« Israël était prêt à offrir l’asile à Moubarak »

Dans ses travaux sur le conflit israélo-arabe, Avi Shlaïm, professeur de relations internationales à l’Université d’Oxford, a mis en évidence l’entente entre Israël et le Roi Abdallah de Jordanie sur le partage de la Palestine en 1948. Dans l’entretien qu’il nous a accordé, il revient sur les relations entre Israël et ses voisins arabes.

L’entente entre les dirigeants sionistes et le Roi Abdallah que vous décrivez dans vos travaux sur la Guerre d’indépendance de 1948 constitue-t-elle un exemple de bonnes relations entre Israéliens et Arabes ? Dans la première édition de mon livre sur les rapports entre le mouvement sioniste et la monarchie hachémite, j’utilisais le terme « collusion » pour les décrire. Ce terme est péjoratif, et comme je ne porte pas de jugement de valeurs sur ce qui s’est passé, je ne l’ai plus utilisé dans l’édition suivante. Le but de ce livre n’est pas de lancer une attaque en règle contre le Roi Abdallah. Je considère même qu’en 1948, il était le seul dirigeant arabe qui se soit livré à une évaluation réaliste des rapports de force. Il voulait avant tout éviter une confrontation militaire avec les forces juives de Palestine et aboutir à une forme de compromis avec elles. Bien que sa stratégie fût censée, elle ne pouvait se concrétiser en raison de l’opposition arabe à la création d’Israël.
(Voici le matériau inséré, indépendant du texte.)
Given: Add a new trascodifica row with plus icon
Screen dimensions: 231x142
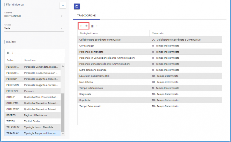Looking at the screenshot, I should point(81,26).
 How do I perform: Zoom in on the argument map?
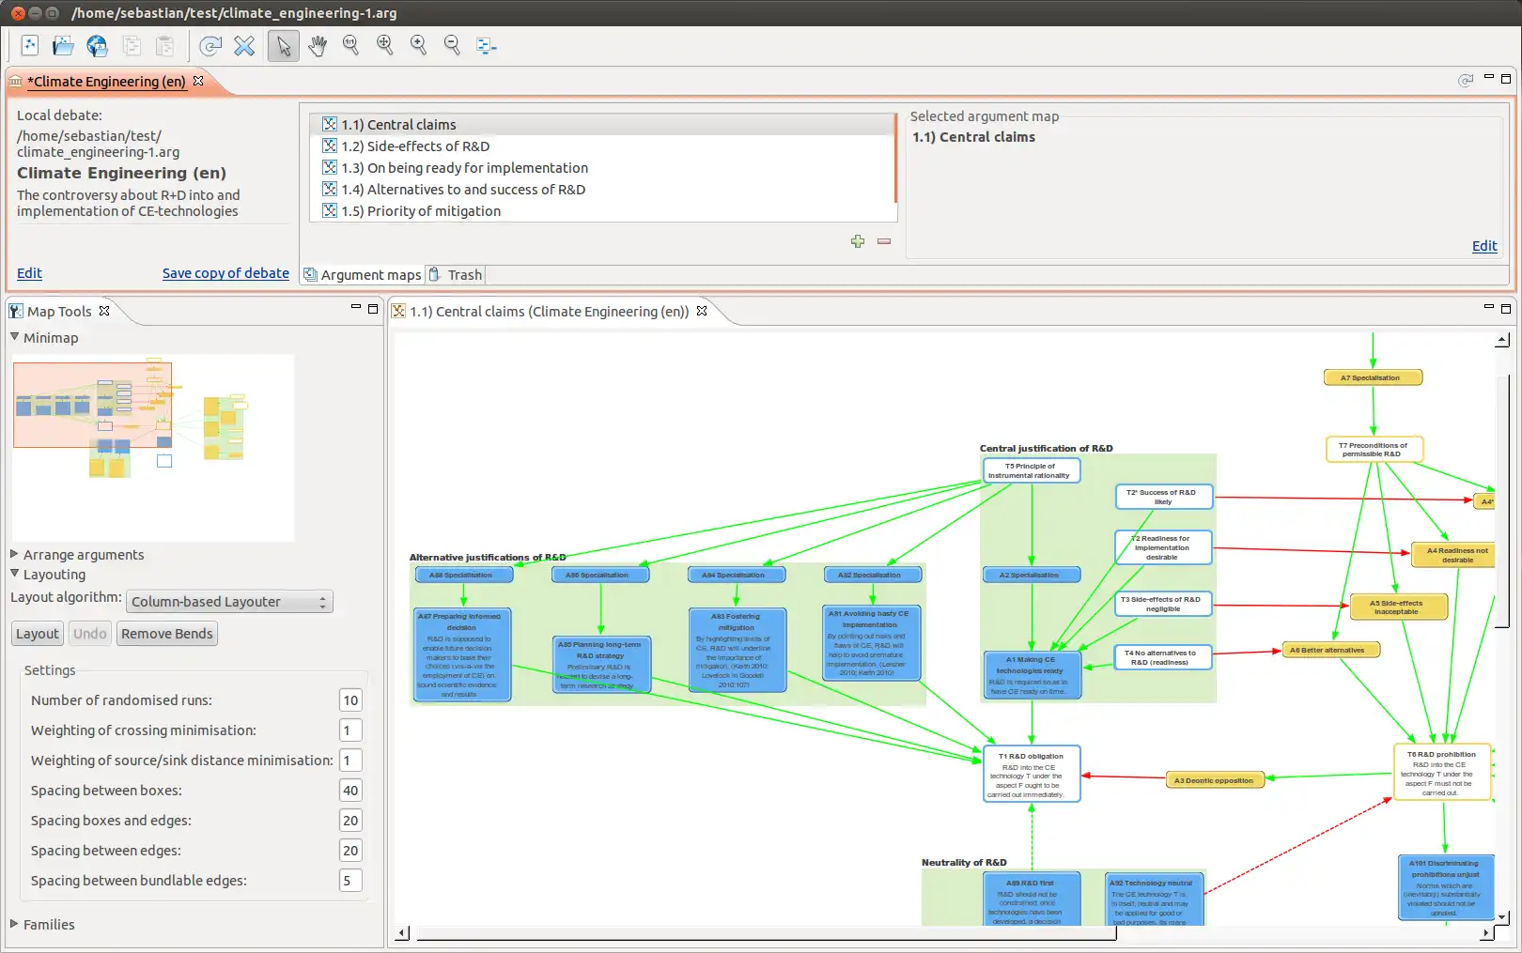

Vous considérez pourtant que cette entente avec la monarchie jordanienne met également en exergue une erreur stratégique que les Israéliens vont commettre fréquemment… A chaque fois qu’il est question des Palestiniens, les dirigeants israéliens s’efforcent de contourner le problème en ne traitant pas directement avec les représentants palestiniens. Comme s’ils préféraient négocier avec des dirigeants arabes conservateurs à l’image des rois jordaniens ou des présidents égyptiens. Je vois dans ce choix une caractéristique majeure de la politique étrangère israélienne.

Avec l’exception des accords d’Oslo en 1993 ? C’est vrai. Bien qu’ils n’aient pas abouti au règlement définitif du conflit, on peut les considérer comme une brèche historique : pour la première fois, Palestiniens et Israéliens négocient directement entre eux. Les Etats-Unis et les pays arabes ignoraient tout. Si les dirigeants arabes étaient au courant, ils n’auraient jamais permis aux Palestiniens de mener des négociations directes avec les Israéliens. Malheureusement, le défaut majeur des accords d’Oslo réside dans son manque de clarté quant aux droits des Palestiniens.

Quel regard portez-vous sur les réactions israéliennes face au Printemps arabe ? Il faut les analyser à l’aune du leitmotiv israélien selon lequel Israël est le seul îlot démocratique au milieu d’un océan de régimes arabes autoritaires. Alors que précisément cet océan commence à s’engager dans la direction de la démocratie, on aurait pu s’attendre à ce qu’Israël réserve un accueil favorable aux révoltes arabes. De manière générale, les réactions israéliennes sont négatives. Le Printemps arabe aurait pu devenir une occasion unique pour qu’Israël s’intègre pleinement dans son espace régional. Or, les dirigeants israéliens n’y ont vu que des dangers et des menaces pour Israël. Lors d’une intervention à la Knesset, Benjamin Netanyahou a même déclaré que les révoltes arabes étaient anti-démocratiques, anti-occidentales et anti-israéliennes. Selon lui, il ne s’agit que d’une révolution islamique menaçant Israël. L’ironie du sort, c’est que Netanyahou et la droite israélienne ont toujours affirmé que la démocratisation du monde arabe est une condition essentielle pour la paix, les démocraties ne se faisant pas la guerre. Netanyahou invoque même les révoltes arabes pour justifier une politique d’occupation militaire permanente de la vallée du Jourdain ! On le voit bien, même s’ils ne cessent de réclamer la démocratisation du monde arabe, les dirigeants israéliens actuels préfèrent la stabilité des dictateurs arabes. L’exemple de Moubarak illustre parfaitement cette tendance. Le Raïs égyptien était devenu le sous-traitant de la sécurité israélienne au Proche-Orient. C’est pourquoi les Israéliens étaient si tristes d’assister à sa chute. Ils ont soutenu Moubarak jusqu’au bout en exerçant même des pressions sur la Maison Blanche pour que les Etats-Unis ne le lâchent pas. Le gouvernement israélien était même prêt à lui offrir l’asile politique ! Heureusement, Moubarak a décliné l’offre.